More than one input
In this course we mainly used one time series to model and predict future steps
For a better prediction one would usually use information of variables that potentially correlate with the output
- One can the look if adding a specific feature improves the predictions or not
Black boxmodels and interpretability
- The weights in a neural network are difficult to directly link to feature importance andthe structure of the dynamics, so the neural network is considered a black-box model
- In this case it is particularly important to have methods that make the model explainable after it was fitted
- This is related but not equivalent to measures of cross-correlations and causality; in this chapter we will discuss several measures which all have different interpretations
Cross Correlation
Autocovariance: \[ \langle (x_i-\langle x_i\rangle )(y_j-\langle y_j\rangle ) \rangle \]

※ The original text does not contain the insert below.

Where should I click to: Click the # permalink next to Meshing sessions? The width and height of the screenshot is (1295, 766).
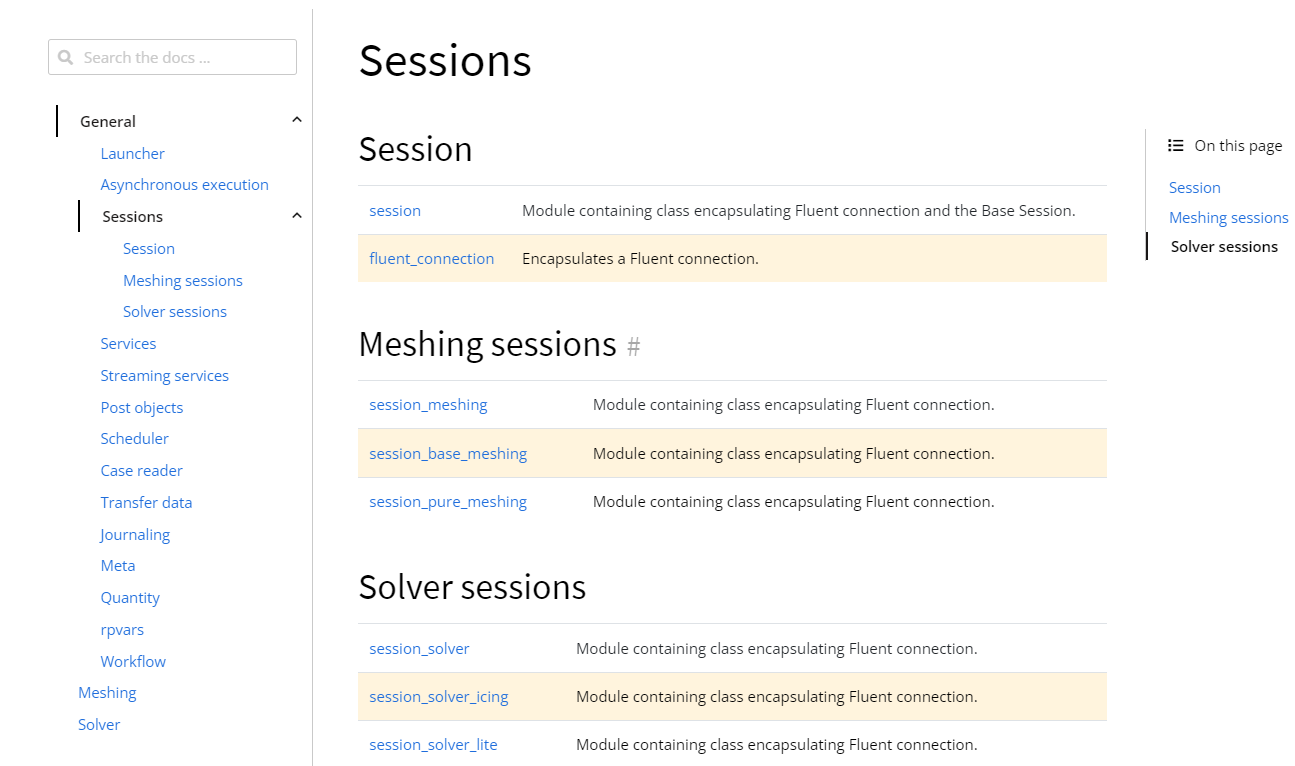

Autocorrelation matrix: \[ \left(\begin{array}{c c c c} \langle x_1y_1\rangle & \langle x_1y_2\rangle & ... & \langle x_1y_n\rangle \\ \langle x_2y_1\rangle & \langle x_2y_2\rangle & ... & \langle x_2y_n\rangle \\ \vdots & \vdots & ... & \vdots\\ \langle x_my_1\rangle & \langle x_my_2\rangle & ... & \langle x_my_n\rangle \end{array}\right) \]
Zero mean: Convolution
Stationary series - time averages: \[ K_\Delta = mean_t x_{t+\Delta} y_t \]
Granger causality
"if X can predict (portions of) Y, X causes Y"
Compare two autoregressive models for predicting x, one only using past values and one augmenting the prediction with a second time series y
\[ x_t = a_0 + \sum_i a_i x_{t-i} + \xi_t \]

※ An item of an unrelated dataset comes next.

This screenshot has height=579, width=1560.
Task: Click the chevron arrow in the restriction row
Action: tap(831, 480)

\[ x_t = a_0 + \sum_i a_i x_{t-i} \sum_j B_jy_{t-j} + \xi_t \]
Perform hypothesis test with null hypothesis y does not Granger cause x. The model performs signifficantly better by including y, we found Granger causality
One can use neural networks instead of autoregressive models
Neural granger causality, A Tank, I Covert, N Foti, A Shojaie, EB Fox (2021)
- One can compare more than two inputs, in this case regularizing methods like lasso regression can be used
Counterfactuals
“x causes y” means that changing x alone changes y
- Find a new input such that y' is achieved from a minimal changed input x'
- Many different models
- Example of one definition: \[ \min_{x^\prime} \max_\lambda \left[ \lambda (f(x^\prime)-y^\prime)^2 + \sum_j \frac{|x_j - x_j^\prime|}{median(|x_j-median(x_j)|)} \right] \]

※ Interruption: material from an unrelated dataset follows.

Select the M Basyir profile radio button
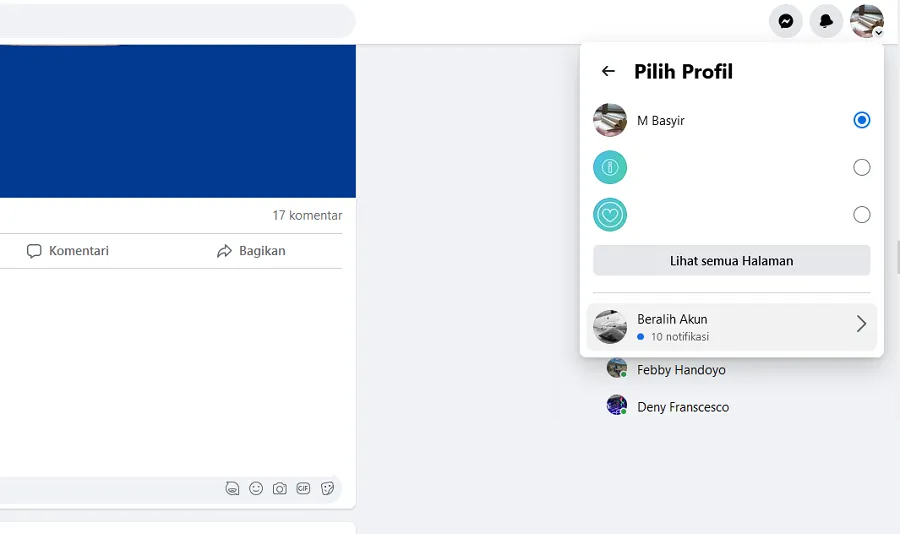Screen dimensions: 900x534 (x=862, y=120)
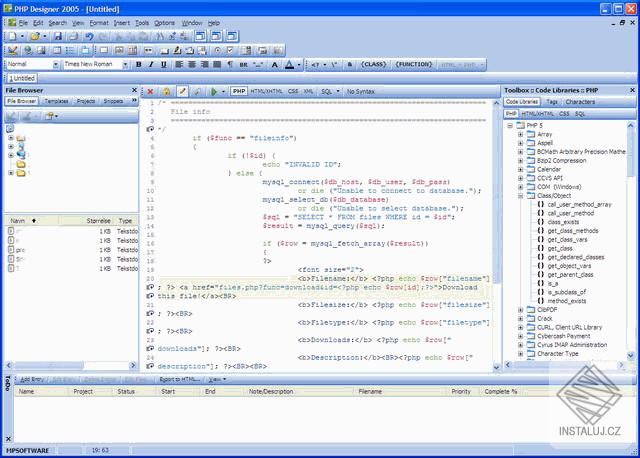The width and height of the screenshot is (640, 458).
Task: Click the Export to HTML button
Action: 180,380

Full analysis of causality
- One can draw graphs of causality from the full analysis
- Look for inconsistencies to find external influences
Permutation importance
- Change order of one input vector and see how much model performance decreases
- Can be performed on training set and/or on test set
- Only if the model did not overfit, the results are the same for both training set y test set
Shapley values
- Concept from game theory
- Each feature is a player
- Players work together to achieve best possible prediction
- Calculate predictions and corresponding errors for all combiations of features (from no features = predict mean, to the full model with all features) by setting the remaining features to random input
- Contribution of i (other inputs: S; total number of inputs: n; measure of prediction improvement: v) \[ v(S\cup i)-v(S) \] the Shapley value is \[ \sum_{S} \frac{(n-1-|S|)!|S|!}{n!}(v(S\cup i)-v(S)) \]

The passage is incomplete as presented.